The IBC is aimed at the turnaround of stressed assets or, in case of liquidation, their quick monetisation. Secured creditors, including banks, are placed third in the preference order in case of any liquidation to receive the proceeds, after meeting the cost of resolution and workers’ dues.
Come Tuesday, senior bankers will turn students at the Reserve Bank of India (RBI) building in Mumbai’s Bandra Kurla Complex. As both the government and the central bank seek to use the Insolvency and Bankruptcy Code (IBC) 2016 as a weapon against toxic assets with the banking system, the Centre for Advanced Financial Research and Learning, an independent body set up by the RBI, has partnered with consultancy firm McKinsey to organise a workshop to familiarise bankers with the new insolvency law. Participants would include senior officials from the banks handling the 12 large non-performing asset (NPA) accounts selected by the RBI last month for resolution under the IBC. “Executive directors and general managers of some banks, especially the public-sector ones, will be attending the workshop. The idea is to prepare them for dealing with the resolution process under the IBC,” a senior government official told FE.
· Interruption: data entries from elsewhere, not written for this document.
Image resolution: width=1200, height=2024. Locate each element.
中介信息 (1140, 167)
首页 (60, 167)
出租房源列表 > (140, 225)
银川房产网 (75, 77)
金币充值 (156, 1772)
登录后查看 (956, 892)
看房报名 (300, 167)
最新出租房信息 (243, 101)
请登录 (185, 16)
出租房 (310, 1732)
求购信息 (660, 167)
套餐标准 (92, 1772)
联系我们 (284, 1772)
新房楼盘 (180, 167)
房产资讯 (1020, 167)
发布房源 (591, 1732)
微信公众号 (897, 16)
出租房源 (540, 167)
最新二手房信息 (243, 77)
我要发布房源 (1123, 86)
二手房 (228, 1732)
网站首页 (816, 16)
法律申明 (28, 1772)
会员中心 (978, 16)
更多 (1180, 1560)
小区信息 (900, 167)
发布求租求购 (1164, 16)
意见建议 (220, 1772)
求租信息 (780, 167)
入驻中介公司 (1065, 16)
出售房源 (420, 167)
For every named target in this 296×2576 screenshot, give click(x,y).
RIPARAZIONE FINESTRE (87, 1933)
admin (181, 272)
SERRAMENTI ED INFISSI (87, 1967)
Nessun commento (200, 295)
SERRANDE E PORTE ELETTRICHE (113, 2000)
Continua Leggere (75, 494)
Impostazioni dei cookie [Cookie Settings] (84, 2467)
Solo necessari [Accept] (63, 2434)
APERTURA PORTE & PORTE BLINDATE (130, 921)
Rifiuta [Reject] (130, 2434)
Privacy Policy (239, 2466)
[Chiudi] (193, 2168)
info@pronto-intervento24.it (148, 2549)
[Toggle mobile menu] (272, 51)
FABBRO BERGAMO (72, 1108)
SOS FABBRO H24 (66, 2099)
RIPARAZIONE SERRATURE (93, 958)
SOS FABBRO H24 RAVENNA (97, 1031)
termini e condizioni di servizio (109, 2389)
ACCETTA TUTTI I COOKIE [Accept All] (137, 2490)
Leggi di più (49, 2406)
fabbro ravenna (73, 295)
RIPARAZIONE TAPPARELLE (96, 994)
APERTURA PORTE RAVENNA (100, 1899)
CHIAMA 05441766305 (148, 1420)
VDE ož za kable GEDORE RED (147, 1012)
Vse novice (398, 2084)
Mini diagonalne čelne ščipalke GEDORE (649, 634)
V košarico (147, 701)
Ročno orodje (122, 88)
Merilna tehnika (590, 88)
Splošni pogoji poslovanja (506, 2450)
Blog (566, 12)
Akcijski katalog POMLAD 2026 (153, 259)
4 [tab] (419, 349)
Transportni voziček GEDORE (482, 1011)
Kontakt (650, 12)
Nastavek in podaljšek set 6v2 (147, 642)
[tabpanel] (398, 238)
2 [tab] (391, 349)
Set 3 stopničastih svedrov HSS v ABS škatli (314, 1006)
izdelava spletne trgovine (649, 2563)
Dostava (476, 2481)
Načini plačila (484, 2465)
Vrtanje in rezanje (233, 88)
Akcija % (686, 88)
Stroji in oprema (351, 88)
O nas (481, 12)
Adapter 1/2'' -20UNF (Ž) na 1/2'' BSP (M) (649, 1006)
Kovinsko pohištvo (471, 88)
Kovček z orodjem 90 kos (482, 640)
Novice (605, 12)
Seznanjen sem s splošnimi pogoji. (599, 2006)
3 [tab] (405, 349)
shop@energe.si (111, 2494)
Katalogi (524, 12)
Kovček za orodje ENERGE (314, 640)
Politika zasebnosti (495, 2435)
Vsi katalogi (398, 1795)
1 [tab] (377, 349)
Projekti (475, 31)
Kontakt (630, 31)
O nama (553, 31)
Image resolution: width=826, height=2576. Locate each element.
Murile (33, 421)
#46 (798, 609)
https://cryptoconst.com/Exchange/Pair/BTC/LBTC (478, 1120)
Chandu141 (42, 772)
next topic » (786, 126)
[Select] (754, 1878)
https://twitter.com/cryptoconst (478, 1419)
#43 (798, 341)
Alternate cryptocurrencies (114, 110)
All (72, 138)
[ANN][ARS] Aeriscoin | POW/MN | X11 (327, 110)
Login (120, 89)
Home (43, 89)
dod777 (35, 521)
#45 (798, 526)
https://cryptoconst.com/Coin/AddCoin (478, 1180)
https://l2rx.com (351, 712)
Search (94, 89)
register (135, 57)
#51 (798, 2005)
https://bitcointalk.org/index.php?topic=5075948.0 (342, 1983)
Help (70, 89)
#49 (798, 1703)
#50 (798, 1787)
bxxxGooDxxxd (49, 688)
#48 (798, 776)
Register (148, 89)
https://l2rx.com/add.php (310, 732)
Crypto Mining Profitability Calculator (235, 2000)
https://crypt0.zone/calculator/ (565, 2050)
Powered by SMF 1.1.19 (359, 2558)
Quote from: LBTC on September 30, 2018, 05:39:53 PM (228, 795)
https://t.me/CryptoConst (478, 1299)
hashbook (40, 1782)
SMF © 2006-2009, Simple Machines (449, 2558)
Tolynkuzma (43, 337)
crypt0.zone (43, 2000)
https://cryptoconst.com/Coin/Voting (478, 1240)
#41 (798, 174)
One of these big defaulters, Essar Steel, recently moved the Gujarat High Court to challenge the RBI move. This made the bankers jittery about the delaying tactics of defaulters in resolving the stressed asset issue under the IBC. So adequate knowledge of the IBC and its applicability have become a must for bankers now. The IBC is aimed at the turnaround of stressed assets or, in case of liquidation, their quick monetisation. Secured creditors, including banks, are placed third in the preference order in case of any liquidation to receive the proceeds, after meeting the cost of resolution and workers’ dues.
The insolvency law came to sharp focus in May when the Centre, through the Banking Regulation (Amendment) Ordinance, 2017, had authorised the RBI to direct banks to resolve specific cases of bad loans by initiating resolution process under the new insolvency law, where required.
The central bank can now give directions on even specific cases of defaults, a practice it had generally avoided earlier. Following the Centre’s move, the RBI selected the 12 big NPA accounts, which accounted for a quarter of the bad loans of banks, for resolution under the new insolvency law. Gross NPAs touched a massive Rs 7.11 lakh crore as of April, with most concentrated in public-sector banks, according to Capitaline data.
Usually, once a case is referred to the National Company Law Tribunal under the IBC, there is a 180-day timeline to decide on a resolution plan though 90 days can be given in addition. If a plan is not decided, then the company will go into liquidation.